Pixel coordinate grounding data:
====================
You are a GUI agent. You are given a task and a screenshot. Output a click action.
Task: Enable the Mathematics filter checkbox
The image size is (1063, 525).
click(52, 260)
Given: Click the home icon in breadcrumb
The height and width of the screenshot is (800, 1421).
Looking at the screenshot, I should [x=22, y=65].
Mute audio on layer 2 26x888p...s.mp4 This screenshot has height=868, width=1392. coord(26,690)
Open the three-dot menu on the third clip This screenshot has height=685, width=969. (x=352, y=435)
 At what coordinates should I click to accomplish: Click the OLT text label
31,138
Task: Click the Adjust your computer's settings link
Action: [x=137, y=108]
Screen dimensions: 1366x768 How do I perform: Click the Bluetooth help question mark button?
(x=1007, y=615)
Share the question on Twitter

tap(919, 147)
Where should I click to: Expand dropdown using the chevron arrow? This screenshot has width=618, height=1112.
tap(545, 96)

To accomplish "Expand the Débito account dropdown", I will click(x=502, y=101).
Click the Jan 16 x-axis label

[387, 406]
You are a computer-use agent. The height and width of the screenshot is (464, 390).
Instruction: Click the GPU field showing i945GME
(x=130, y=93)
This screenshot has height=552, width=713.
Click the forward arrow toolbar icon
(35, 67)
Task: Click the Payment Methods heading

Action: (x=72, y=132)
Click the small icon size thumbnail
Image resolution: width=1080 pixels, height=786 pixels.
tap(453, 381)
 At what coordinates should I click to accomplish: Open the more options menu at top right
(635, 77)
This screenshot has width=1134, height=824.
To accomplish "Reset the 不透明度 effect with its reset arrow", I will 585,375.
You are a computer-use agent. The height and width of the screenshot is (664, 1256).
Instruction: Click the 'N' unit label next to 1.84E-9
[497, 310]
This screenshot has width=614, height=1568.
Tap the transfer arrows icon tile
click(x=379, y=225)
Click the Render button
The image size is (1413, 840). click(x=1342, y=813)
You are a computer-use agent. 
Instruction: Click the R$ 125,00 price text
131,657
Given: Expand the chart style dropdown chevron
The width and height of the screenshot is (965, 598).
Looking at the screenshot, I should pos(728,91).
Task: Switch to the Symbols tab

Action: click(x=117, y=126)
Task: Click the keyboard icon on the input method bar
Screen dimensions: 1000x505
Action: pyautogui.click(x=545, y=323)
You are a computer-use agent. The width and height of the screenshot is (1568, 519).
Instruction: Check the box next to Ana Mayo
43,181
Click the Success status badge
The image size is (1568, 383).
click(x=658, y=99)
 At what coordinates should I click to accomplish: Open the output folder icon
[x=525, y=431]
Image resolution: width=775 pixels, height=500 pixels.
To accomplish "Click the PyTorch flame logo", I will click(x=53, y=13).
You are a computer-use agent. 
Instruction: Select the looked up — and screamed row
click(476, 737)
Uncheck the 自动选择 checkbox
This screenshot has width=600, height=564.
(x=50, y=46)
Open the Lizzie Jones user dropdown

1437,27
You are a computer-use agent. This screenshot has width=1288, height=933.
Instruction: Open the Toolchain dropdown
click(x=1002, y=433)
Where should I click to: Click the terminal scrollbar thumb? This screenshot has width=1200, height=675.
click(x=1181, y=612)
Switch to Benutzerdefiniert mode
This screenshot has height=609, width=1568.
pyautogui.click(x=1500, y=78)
====================
Write the data out again, verbatim.

You are a GUI agent. You are given a task and a screenshot. Output a click action.
Task: Enable the Mathematics filter checkbox
The image size is (1063, 525).
click(52, 260)
Given: Click the home icon in breadcrumb
The height and width of the screenshot is (800, 1421).
Looking at the screenshot, I should [x=22, y=65].
Mute audio on layer 2 26x888p...s.mp4 This screenshot has height=868, width=1392. coord(26,690)
Open the three-dot menu on the third clip This screenshot has height=685, width=969. (x=352, y=435)
 At what coordinates should I click to accomplish: Click the OLT text label
31,138
Task: Click the Adjust your computer's settings link
Action: [x=137, y=108]
Screen dimensions: 1366x768 How do I perform: Click the Bluetooth help question mark button?
(x=1007, y=615)
Share the question on Twitter

tap(919, 147)
Where should I click to: Expand dropdown using the chevron arrow? This screenshot has width=618, height=1112.
tap(545, 96)

To accomplish "Expand the Débito account dropdown", I will click(x=502, y=101).
Click the Jan 16 x-axis label

[387, 406]
You are a computer-use agent. The height and width of the screenshot is (464, 390).
Instruction: Click the GPU field showing i945GME
(x=130, y=93)
This screenshot has height=552, width=713.
Click the forward arrow toolbar icon
(35, 67)
Task: Click the Payment Methods heading

Action: (x=72, y=132)
Click the small icon size thumbnail
Image resolution: width=1080 pixels, height=786 pixels.
tap(453, 381)
 At what coordinates should I click to accomplish: Open the more options menu at top right
(635, 77)
This screenshot has width=1134, height=824.
To accomplish "Reset the 不透明度 effect with its reset arrow", I will 585,375.
You are a computer-use agent. The height and width of the screenshot is (664, 1256).
Instruction: Click the 'N' unit label next to 1.84E-9
[497, 310]
This screenshot has width=614, height=1568.
Tap the transfer arrows icon tile
click(x=379, y=225)
Click the Render button
The image size is (1413, 840). click(x=1342, y=813)
You are a computer-use agent. 
Instruction: Click the R$ 125,00 price text
131,657
Given: Expand the chart style dropdown chevron
The width and height of the screenshot is (965, 598).
Looking at the screenshot, I should pos(728,91).
Task: Switch to the Symbols tab

Action: click(x=117, y=126)
Task: Click the keyboard icon on the input method bar
Screen dimensions: 1000x505
Action: pyautogui.click(x=545, y=323)
You are a computer-use agent. The width and height of the screenshot is (1568, 519).
Instruction: Check the box next to Ana Mayo
43,181
Click the Success status badge
The image size is (1568, 383).
click(x=658, y=99)
 At what coordinates should I click to accomplish: Open the output folder icon
[x=525, y=431]
Image resolution: width=775 pixels, height=500 pixels.
To accomplish "Click the PyTorch flame logo", I will click(x=53, y=13).
You are a computer-use agent. 
Instruction: Select the looked up — and screamed row
click(476, 737)
Uncheck the 自动选择 checkbox
This screenshot has width=600, height=564.
(x=50, y=46)
Open the Lizzie Jones user dropdown

1437,27
You are a computer-use agent. This screenshot has width=1288, height=933.
Instruction: Open the Toolchain dropdown
click(x=1002, y=433)
Where should I click to: Click the terminal scrollbar thumb? This screenshot has width=1200, height=675.
click(x=1181, y=612)
Switch to Benutzerdefiniert mode
This screenshot has height=609, width=1568.
pyautogui.click(x=1500, y=78)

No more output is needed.